*** Block opens ***

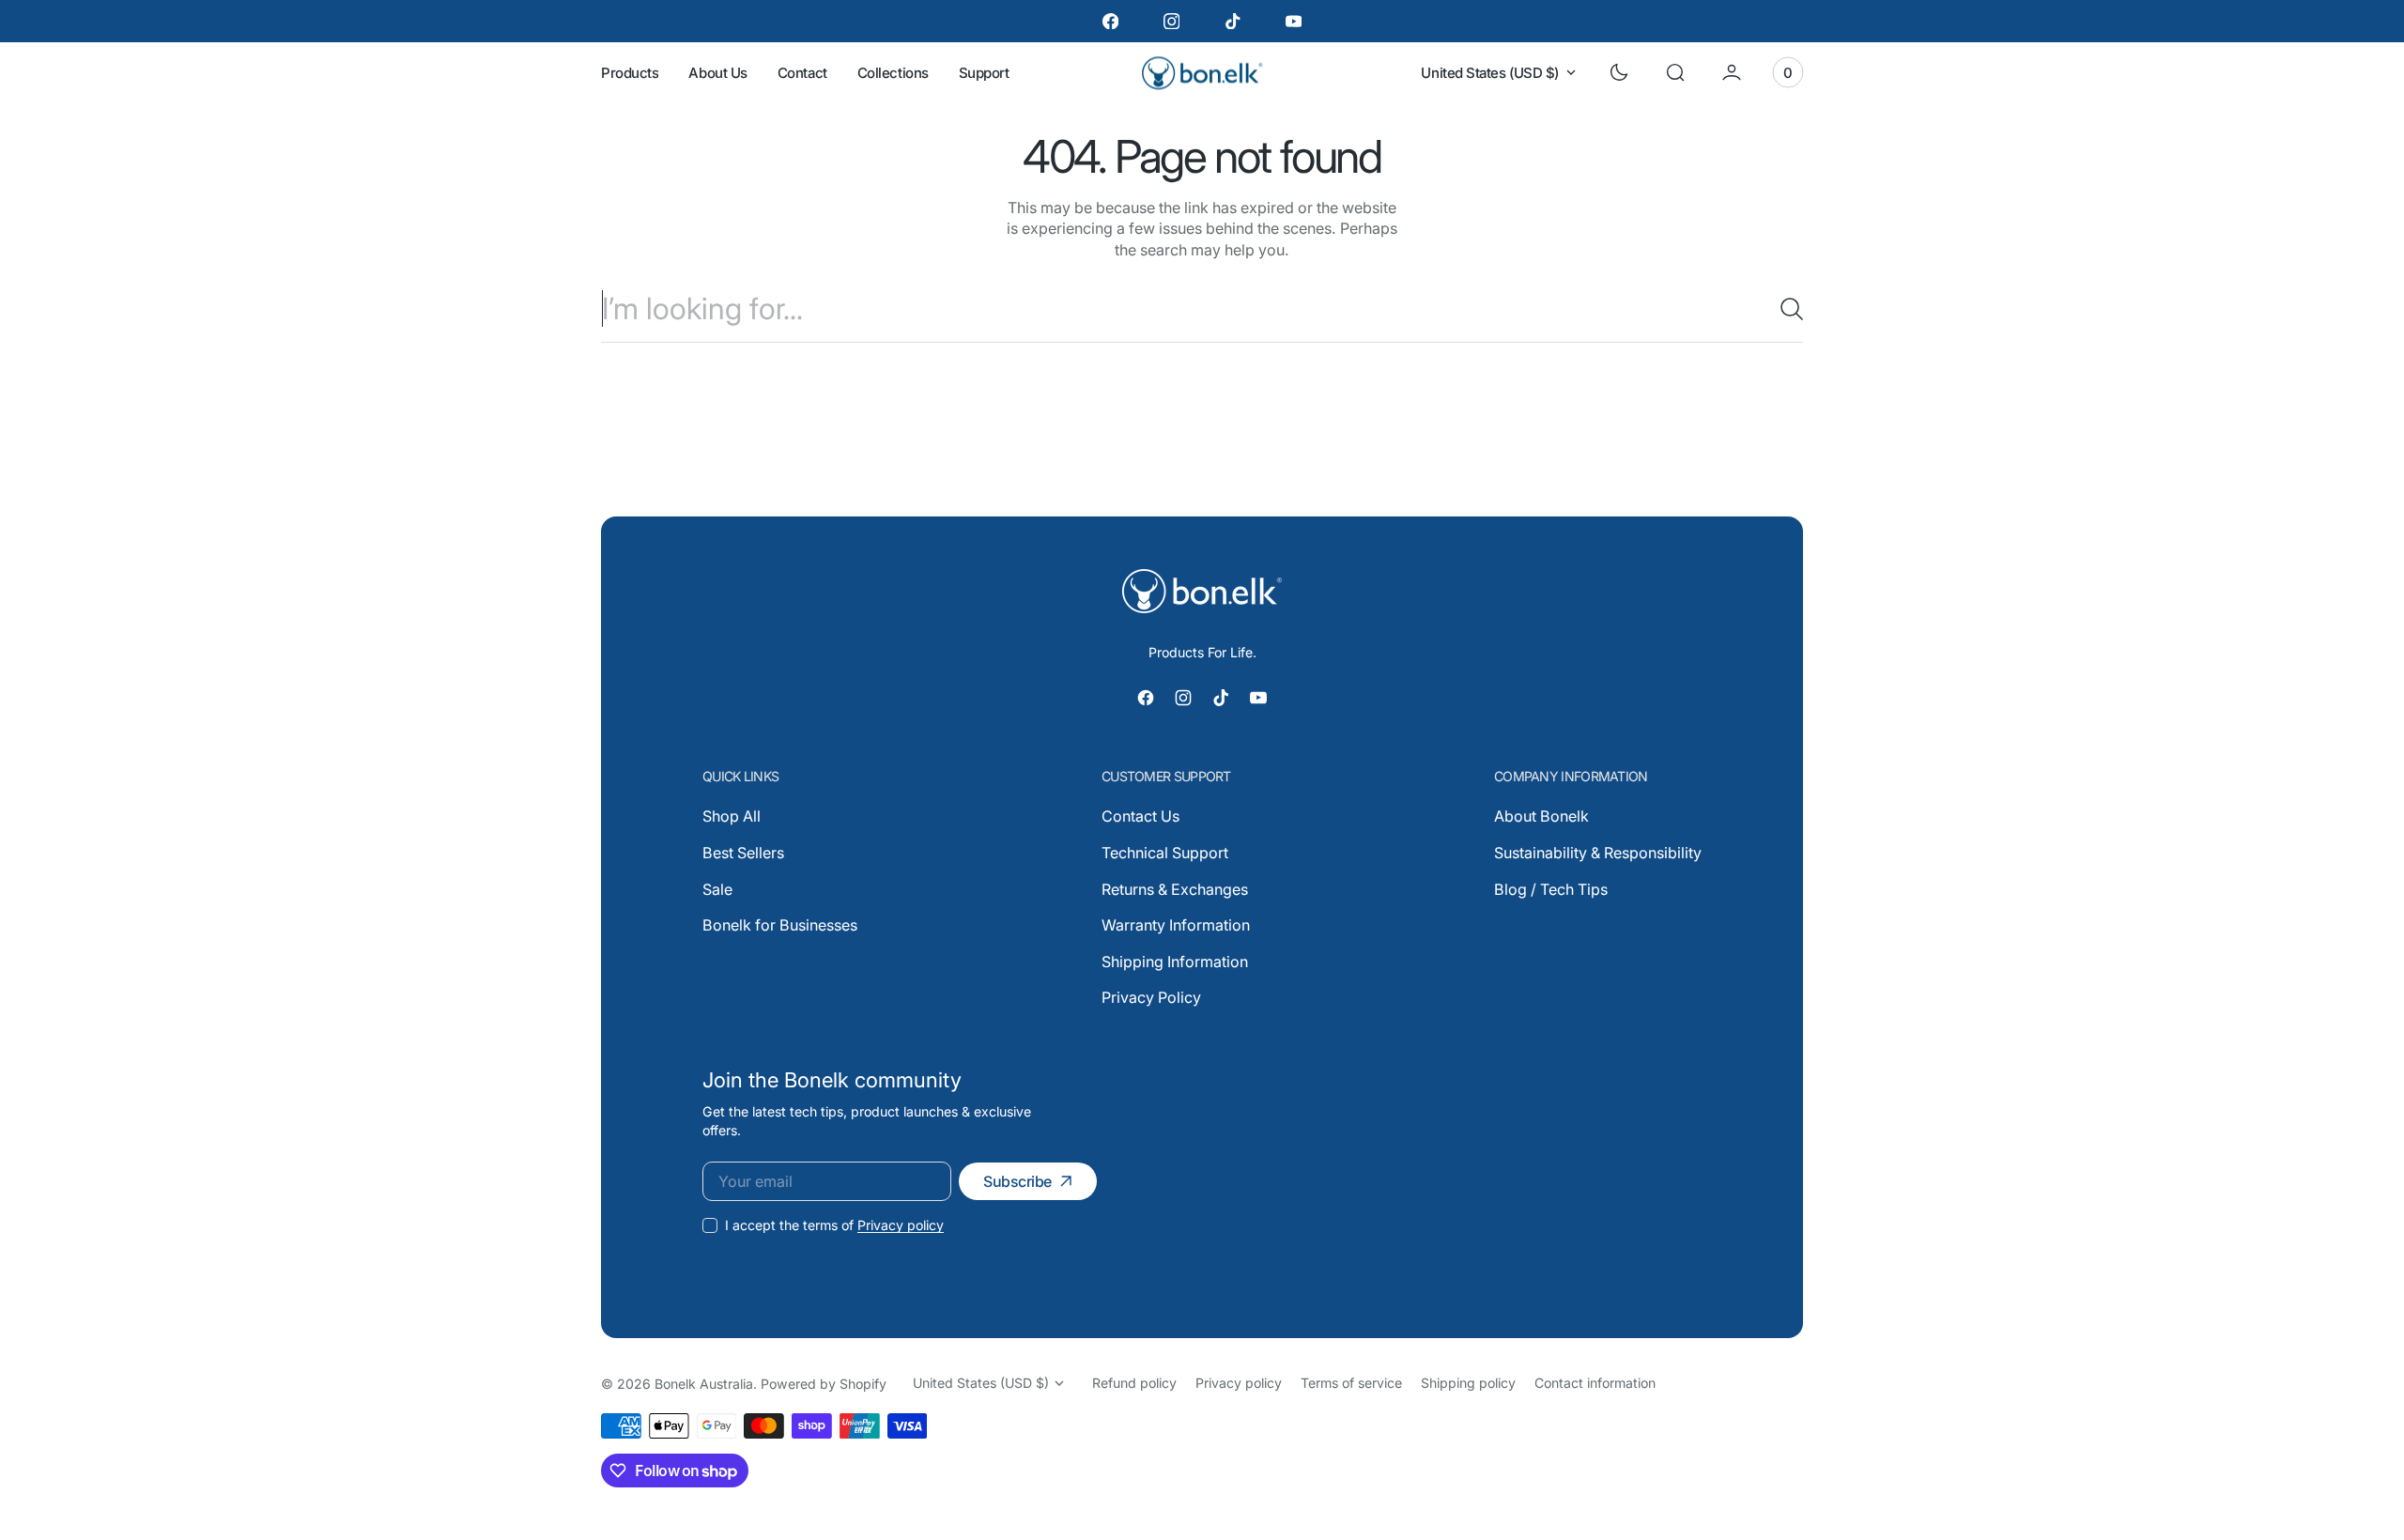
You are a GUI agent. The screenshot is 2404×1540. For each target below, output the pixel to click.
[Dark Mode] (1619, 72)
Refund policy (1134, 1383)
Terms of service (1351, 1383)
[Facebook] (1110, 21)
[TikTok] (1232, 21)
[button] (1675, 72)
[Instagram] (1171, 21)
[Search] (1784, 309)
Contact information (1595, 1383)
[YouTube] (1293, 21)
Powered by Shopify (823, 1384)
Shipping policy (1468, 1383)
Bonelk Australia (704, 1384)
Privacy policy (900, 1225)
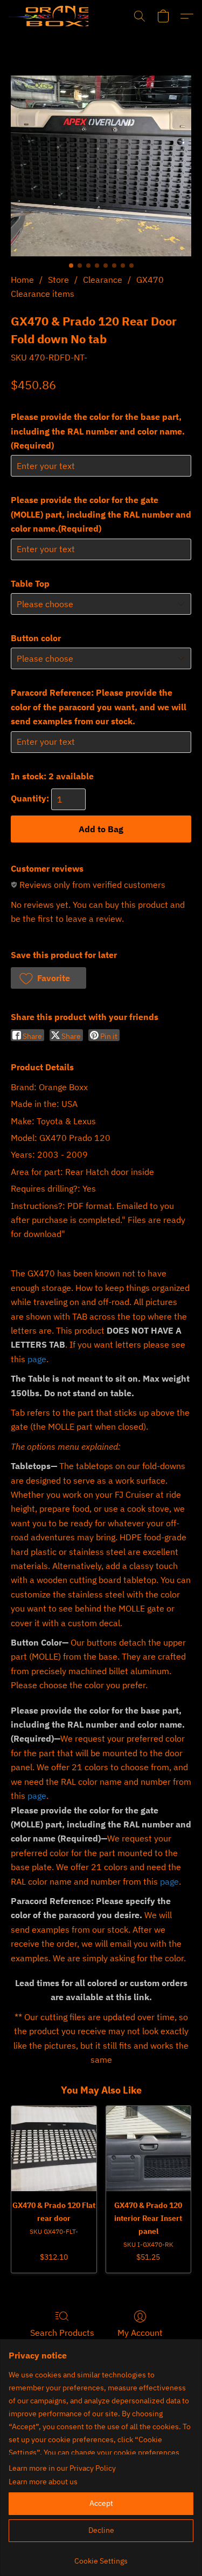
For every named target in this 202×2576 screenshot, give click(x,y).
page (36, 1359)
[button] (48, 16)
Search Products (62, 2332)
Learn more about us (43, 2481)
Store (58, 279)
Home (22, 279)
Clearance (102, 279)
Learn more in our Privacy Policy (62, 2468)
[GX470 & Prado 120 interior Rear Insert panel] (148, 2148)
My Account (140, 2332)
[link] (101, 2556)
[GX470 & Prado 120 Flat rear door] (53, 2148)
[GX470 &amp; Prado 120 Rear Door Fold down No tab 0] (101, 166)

*** Block closes ***

→ Work to be completed
A verbatim copy of every record is to be produced, and pictures are to be excluded from it.

→ Answer to this task
You are a GUI agent. The screenshot is 2404×1540. For each target below, output the pixel to click.
[Dark Mode] (1619, 72)
Refund policy (1134, 1383)
Terms of service (1351, 1383)
[Facebook] (1110, 21)
[TikTok] (1232, 21)
[button] (1675, 72)
[Instagram] (1171, 21)
[Search] (1784, 309)
Contact information (1595, 1383)
[YouTube] (1293, 21)
Powered by Shopify (823, 1384)
Shipping policy (1468, 1383)
Bonelk Australia (704, 1384)
Privacy policy (900, 1225)
For every named target in this 202×2576 screenshot, give click(x,y).
page (36, 1359)
[button] (48, 16)
Search Products (62, 2332)
Learn more about us (43, 2481)
Store (58, 279)
Home (22, 279)
Clearance (102, 279)
Learn more in our Privacy Policy (62, 2468)
[GX470 & Prado 120 interior Rear Insert panel] (148, 2148)
My Account (140, 2332)
[link] (101, 2556)
[GX470 & Prado 120 Flat rear door] (53, 2148)
[GX470 &amp; Prado 120 Rear Door Fold down No tab 0] (101, 166)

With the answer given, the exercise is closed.